## Supplied passage
####################

By Gilbert Degenhardt
When it became apparent that addressing growing concerns about the adequacy of the ongoing heath-care delivery system, several basic needs surfaced: simplification, understandability, transportability and all-inclusiveness.
The current hodgepodge of systems serves only to complicate the situation and fails to address the foregoing concerns and needs. HMOs and managed care simply preserve at least two misconceptions embedded in our current conventional wisdom.
First: The mistaken long-standing assumption that health-care coverage should be attached to employment.
Health care is fundamentally a claim by members of the community on each other. It is a claim of human beings, not of workers. It is a citizenship claim, not an employment benefit.
In the origins of our current system, health care was presented as a benefit of employment. Companies used it as part of a compensation package that was negotiated with workers or simply instituted through corporate self-enlightenment.
From the first, however, health care has been a privilege and responsibility springing from our common life together, whether employed or unemployed, rich or poor.
It arises from our shared humanity and from the bonds between generations and among families, friends and communities.
Attaching this privilege and responsibility to employment misses the point. Servicing our current system has become a heavy burden to our nation's employers. Why saddle them with this in addition to their primary purpose of conducting their business?
Second: That private insurance carriers -- and their immense, overlapping bureaucracies with the resulting quagmire -- are somehow indispensable to the health-care delivery system.
Winston Churchill once said, "You can always count on Americans to do the right thing, but only after they have tried everything else." We're seeing this truism played out at this very time.

####################

## Provided data

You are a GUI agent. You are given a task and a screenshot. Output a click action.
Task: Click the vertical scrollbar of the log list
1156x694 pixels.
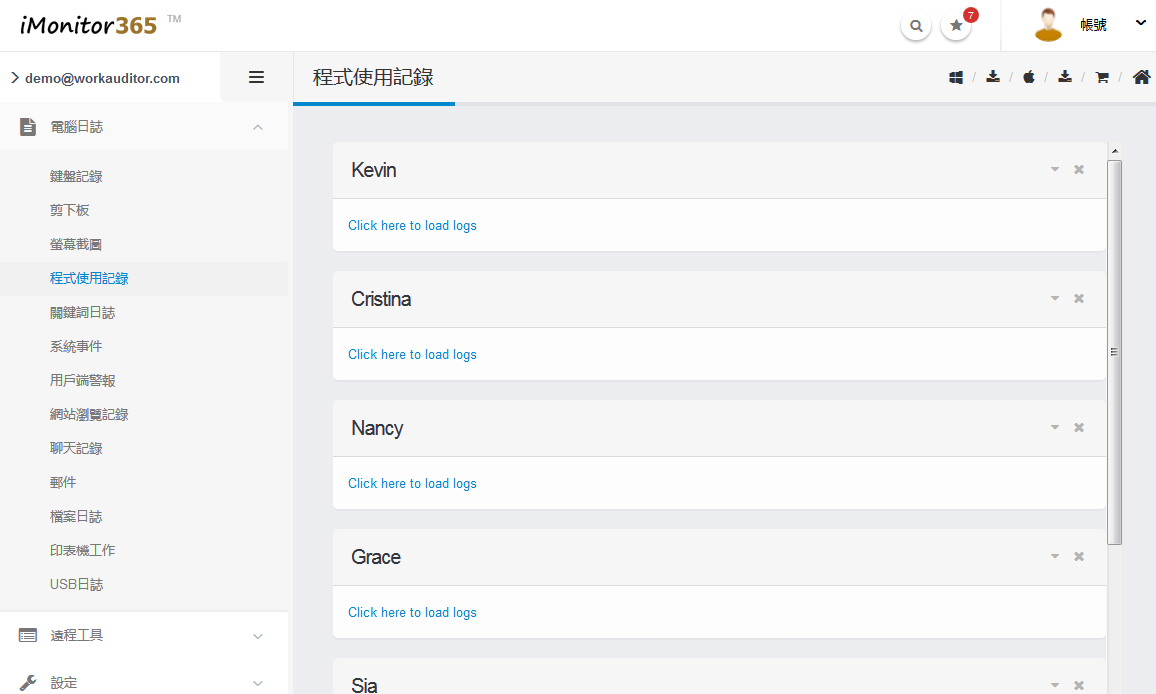point(1114,350)
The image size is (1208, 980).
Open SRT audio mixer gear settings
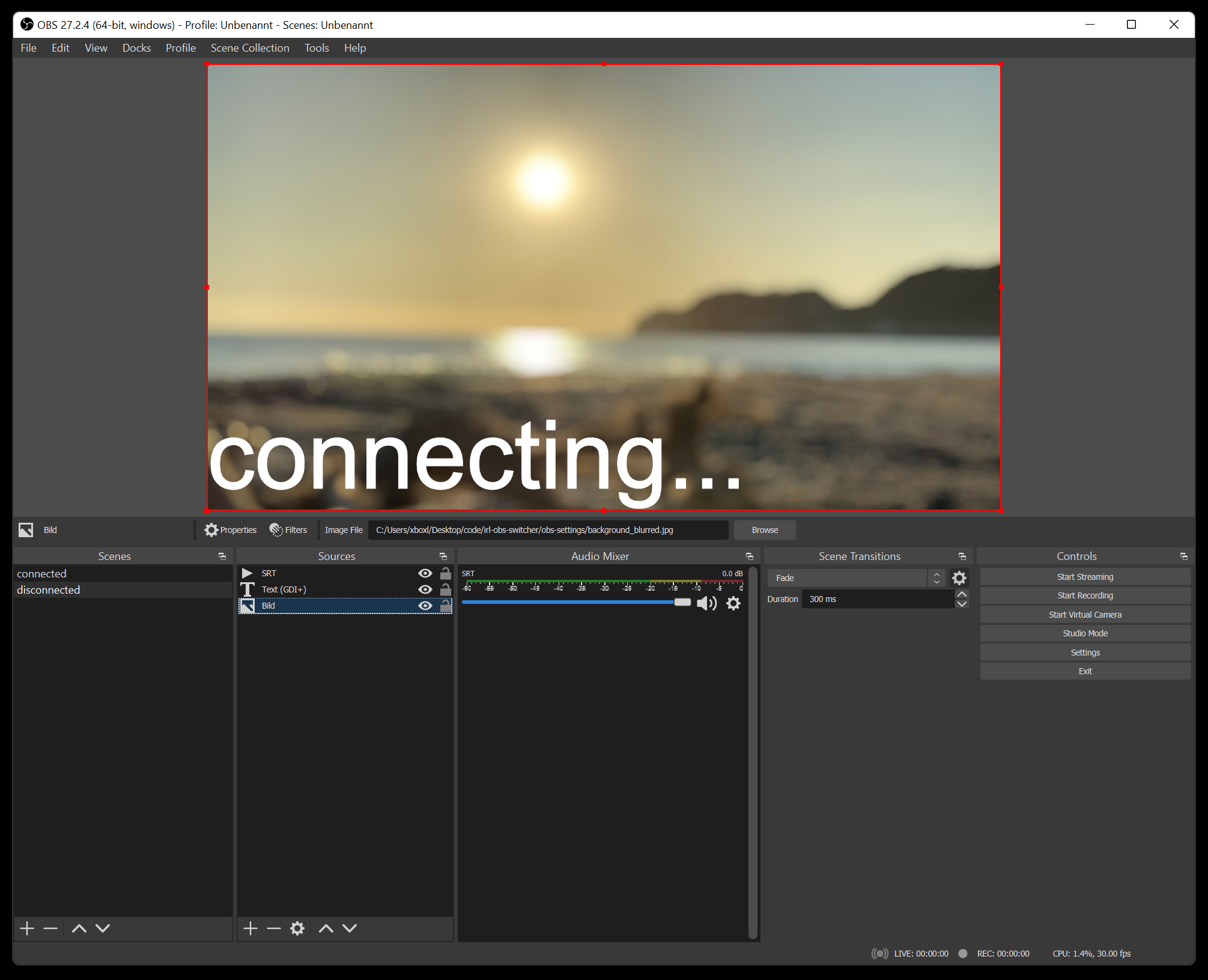click(x=733, y=603)
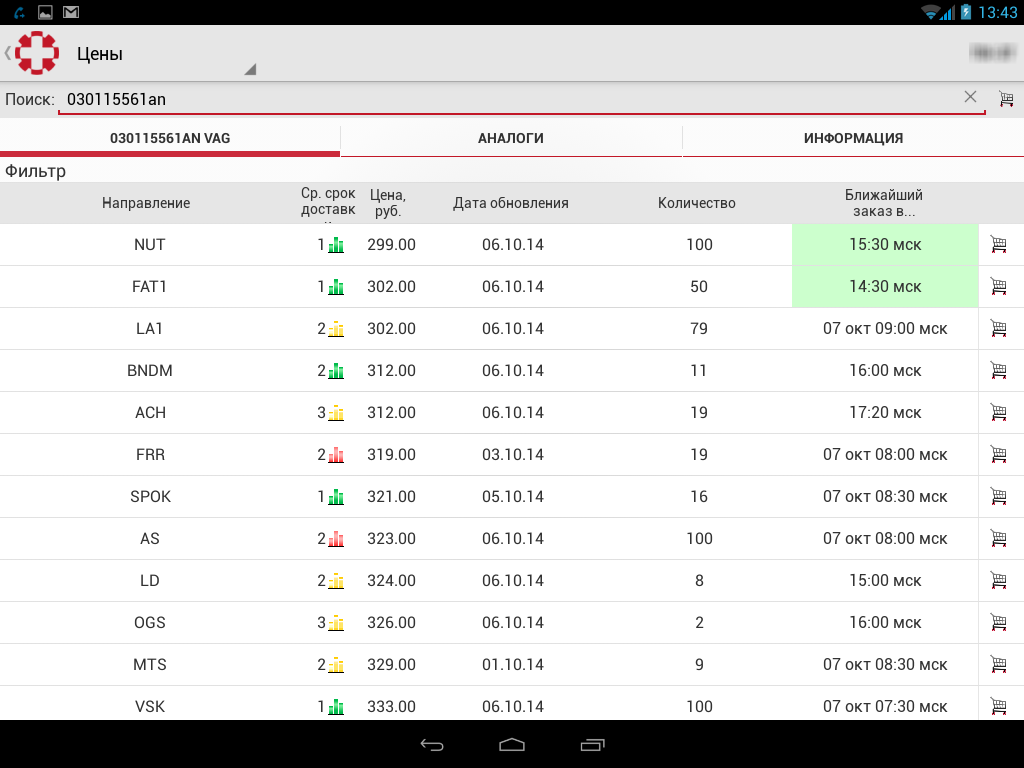This screenshot has width=1024, height=768.
Task: Expand the Фильтр section
Action: pos(36,171)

####################

## Questions to answer
1 > Please quote the health-care essay word for word from "Winston Churchill once" up to and including "this very time.".
2 > Continue the health-care essay from its last sentence.

## Per-task outputs
1 >
Winston Churchill once said, "You can always count on Americans to do the right thing, but only after they have tried everything else." We're seeing this truism played out at this very time.

2 >
Insurers have created a system designed to maximize industry profits. For-profit managed care has proved so lucrative that it is offered by companies to do nothing else.
Former U.S. Surgeon General C. Everett Koop say recently, "Insurance companies are accumulating enormous power and wealth by taking over the ownership or management of entire health-care delivery systems, even some medical schools. ... All across America we see an accelerating trend of taking medical decisions away from doctors and patients and allowing them to be made by business."
Managed care is simply an arrangement to redistribute health-care dollars to industry administrative functions.
If we as a society cannot agree that health care must be addressed on an all-inclusive basis, we are accepting the present non-system with its stupefying panoply of programs to benefit corporate interests. To steamroll such programs, Americans are bludgeoned with the horrible specter of socialism and communism if a national health-care system is advanced.
If Americans fear government bureaucrats under such a program, wait and see what a taskmaster private-industry bureaucrats can become.
Following Churchill's assertions, all the fancy footwork and fragmented concepts to avoid what America must do to be true to itself are the only way stations on the road to a national, single-payer health-care delivery system.
Gilbert Degenhardt is a Cape Girardeau resident.